*** Opening of Exercise data ***

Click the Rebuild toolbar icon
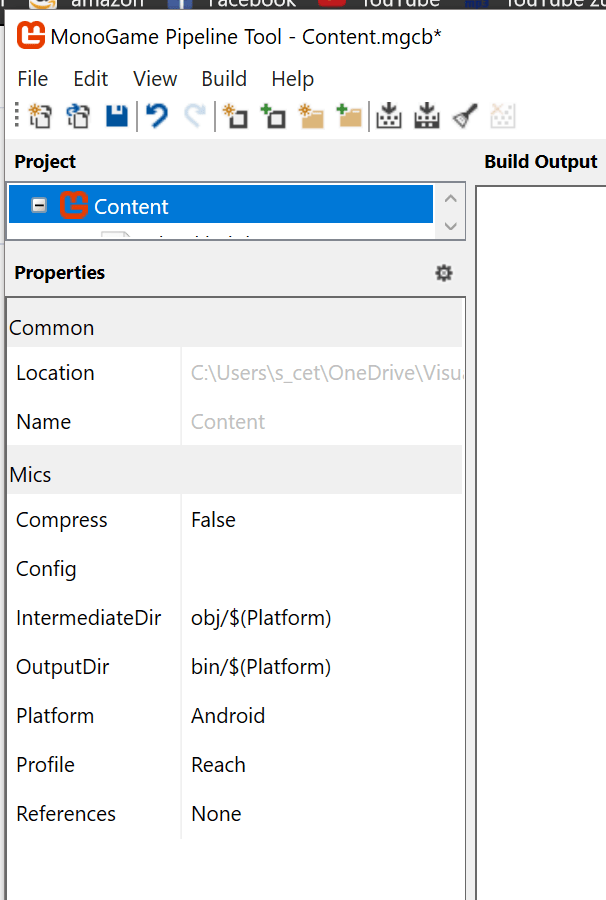The image size is (606, 900). [427, 116]
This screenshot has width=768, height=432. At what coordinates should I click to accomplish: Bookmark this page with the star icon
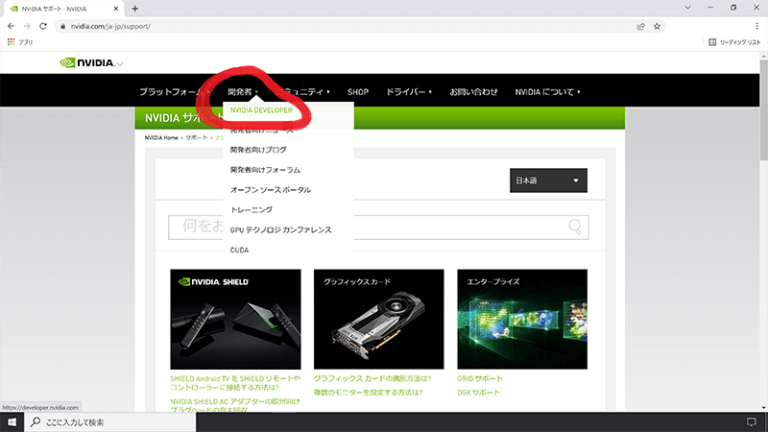(659, 26)
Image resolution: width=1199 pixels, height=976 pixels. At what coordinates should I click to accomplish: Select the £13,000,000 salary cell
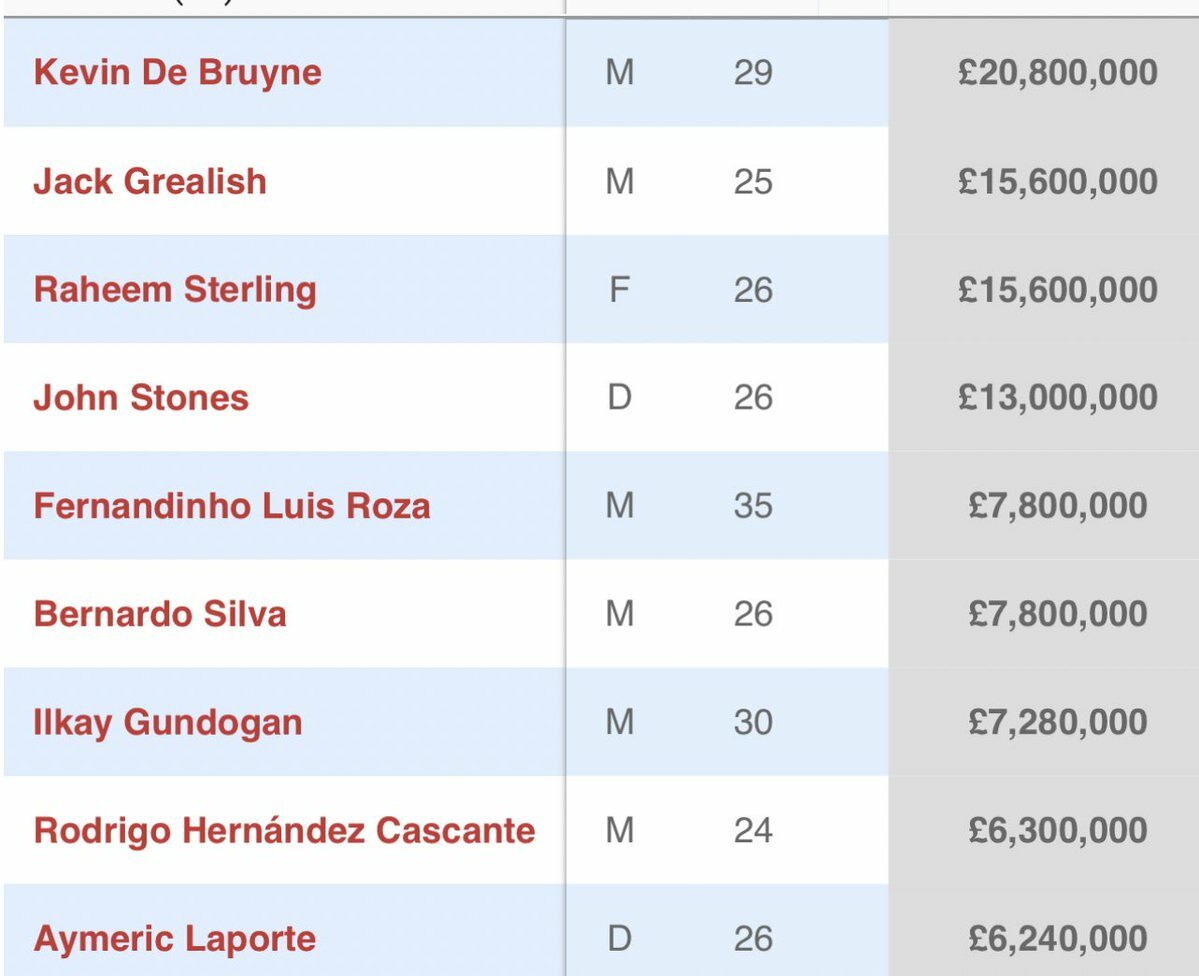point(1057,398)
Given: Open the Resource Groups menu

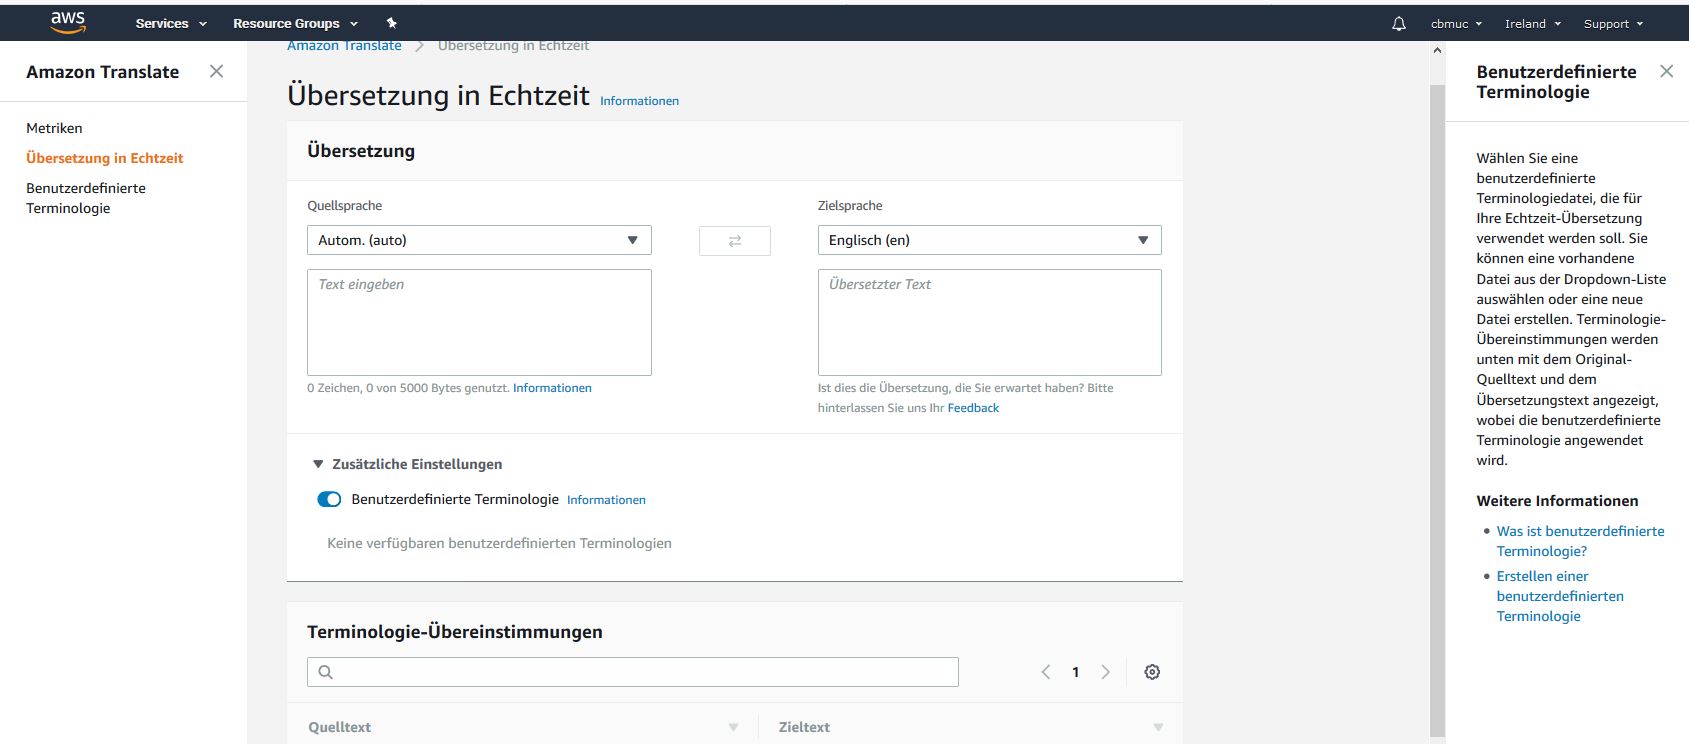Looking at the screenshot, I should click(295, 24).
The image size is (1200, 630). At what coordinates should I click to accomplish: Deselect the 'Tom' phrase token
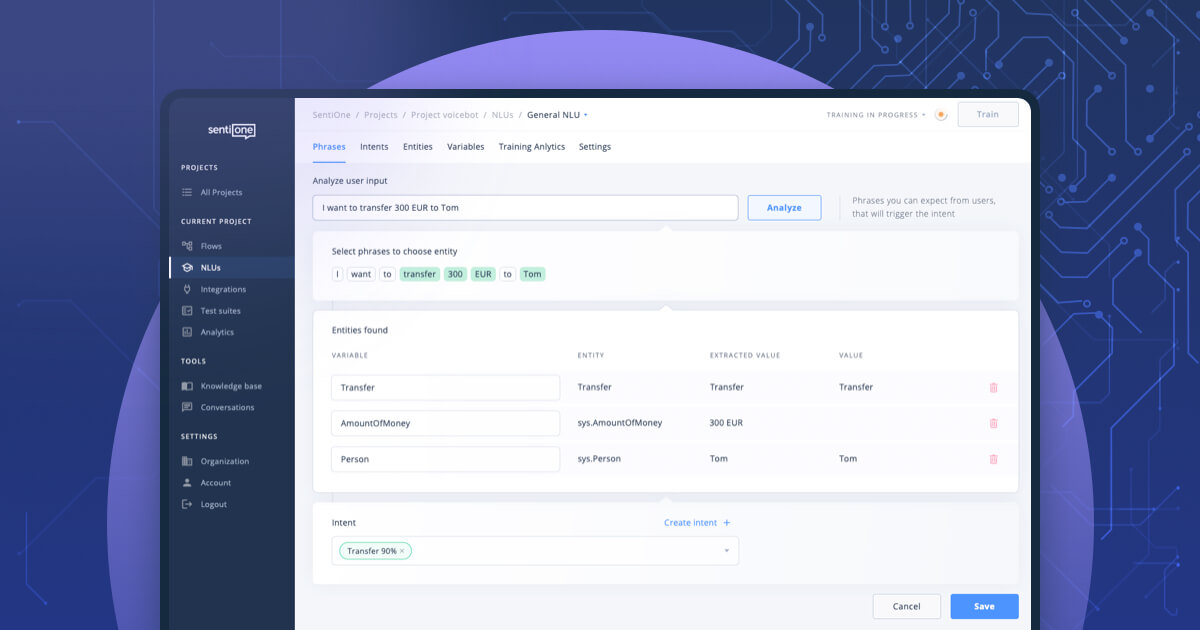532,273
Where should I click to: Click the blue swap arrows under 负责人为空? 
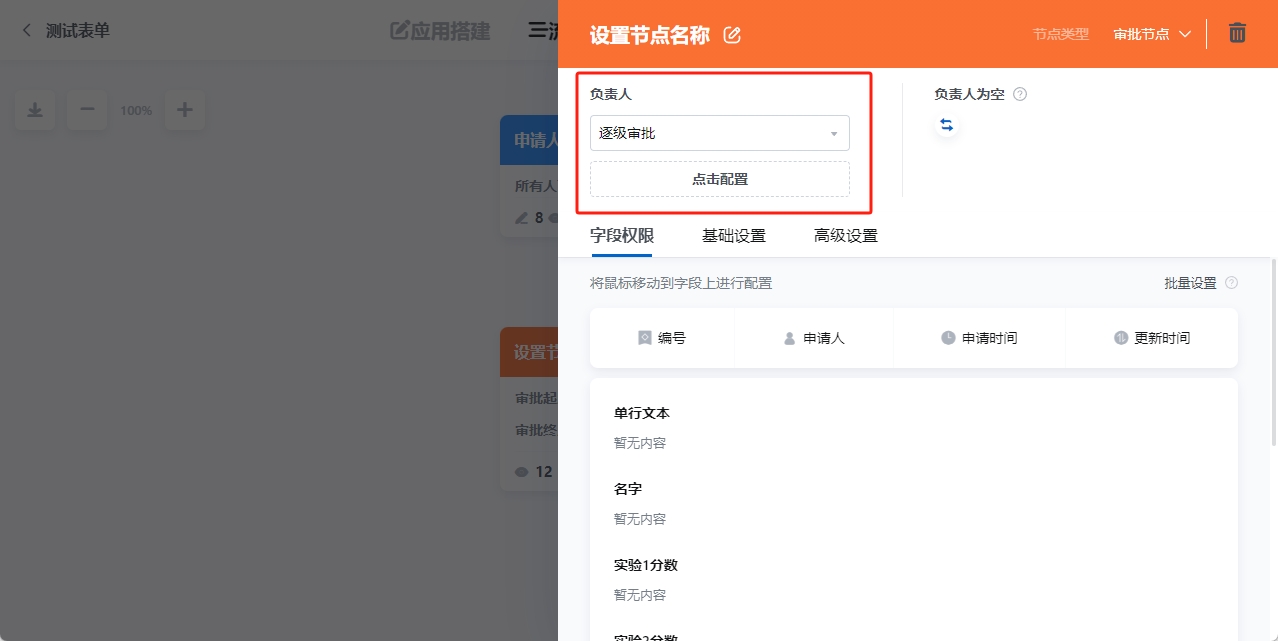[x=946, y=124]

*** Close of Exercise data ***

## Aim of the exercise:
A faithful copy of each entry is required, and no picture may be carried into it.

## Exercise response:
Click the Rebuild toolbar icon
The image size is (606, 900). [427, 116]
This screenshot has width=768, height=432. At what coordinates should I click to accomplish: Bookmark this page with the star icon
(659, 26)
Image resolution: width=1199 pixels, height=976 pixels. At what coordinates should I click to accomplish: Select the £13,000,000 salary cell
point(1057,398)
Given: Open the Resource Groups menu

Looking at the screenshot, I should click(295, 24).
The image size is (1200, 630). At what coordinates should I click to accomplish: Deselect the 'Tom' phrase token
532,273
Where should I click to: Click the blue swap arrows under 负责人为空? 
[x=946, y=124]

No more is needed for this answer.